> **WHAT IS BEING ASKED**
Where a line holds the word "width", copy it from the records.

> **EXTRACTED RECORDS**
■ ■ ■ ■

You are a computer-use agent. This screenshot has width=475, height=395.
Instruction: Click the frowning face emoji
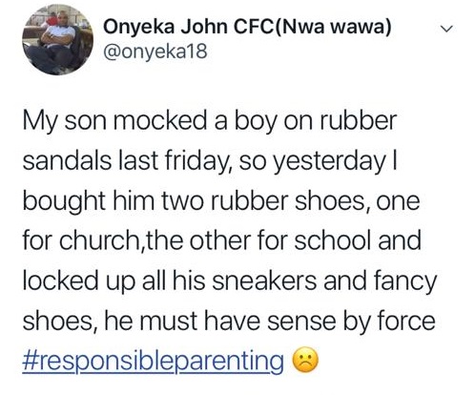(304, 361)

■ ■ ■ ■

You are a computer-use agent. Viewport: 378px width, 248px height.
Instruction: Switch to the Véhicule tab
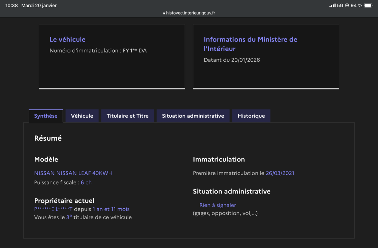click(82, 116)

■ ■ ■ ■

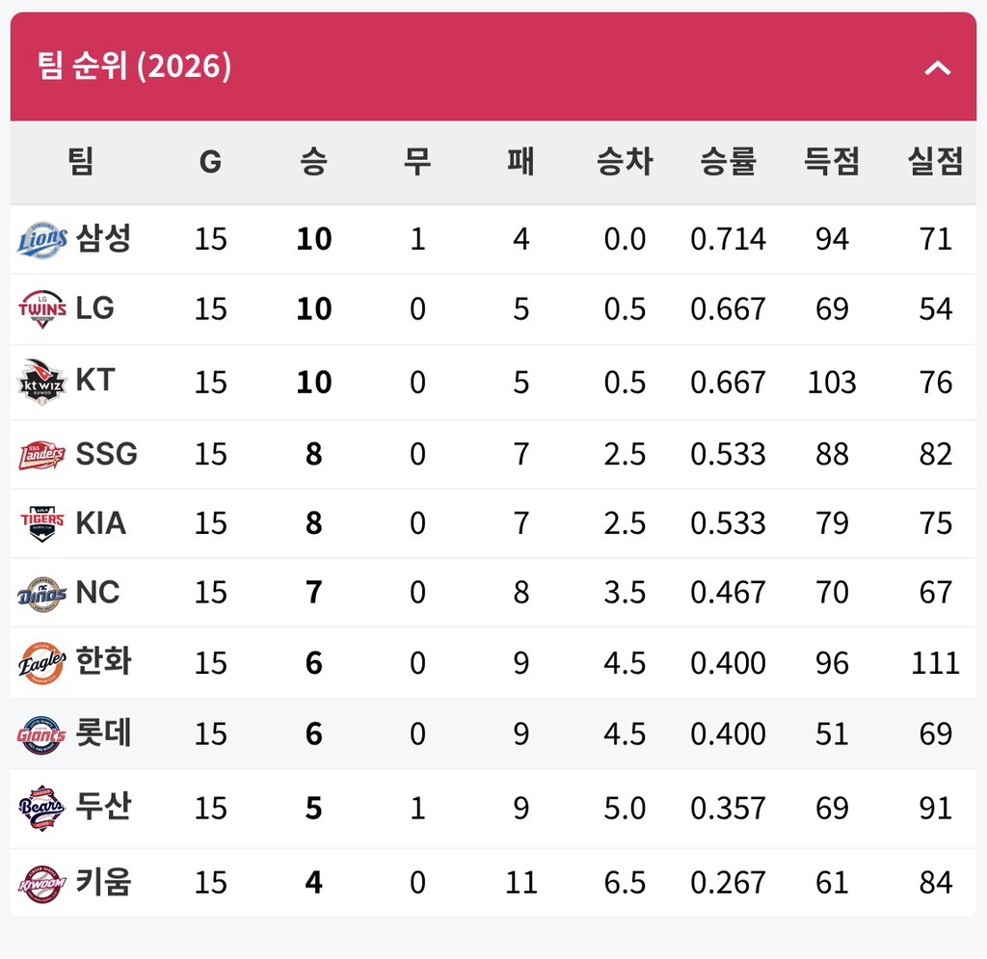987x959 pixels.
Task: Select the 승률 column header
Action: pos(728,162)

■ ■ ■ ■

> **SOLUTION TO THIS TASK**
You are a computer-use agent. This screenshot has width=475, height=395.
You are a computer-use agent. Viewport: 378px width, 248px height.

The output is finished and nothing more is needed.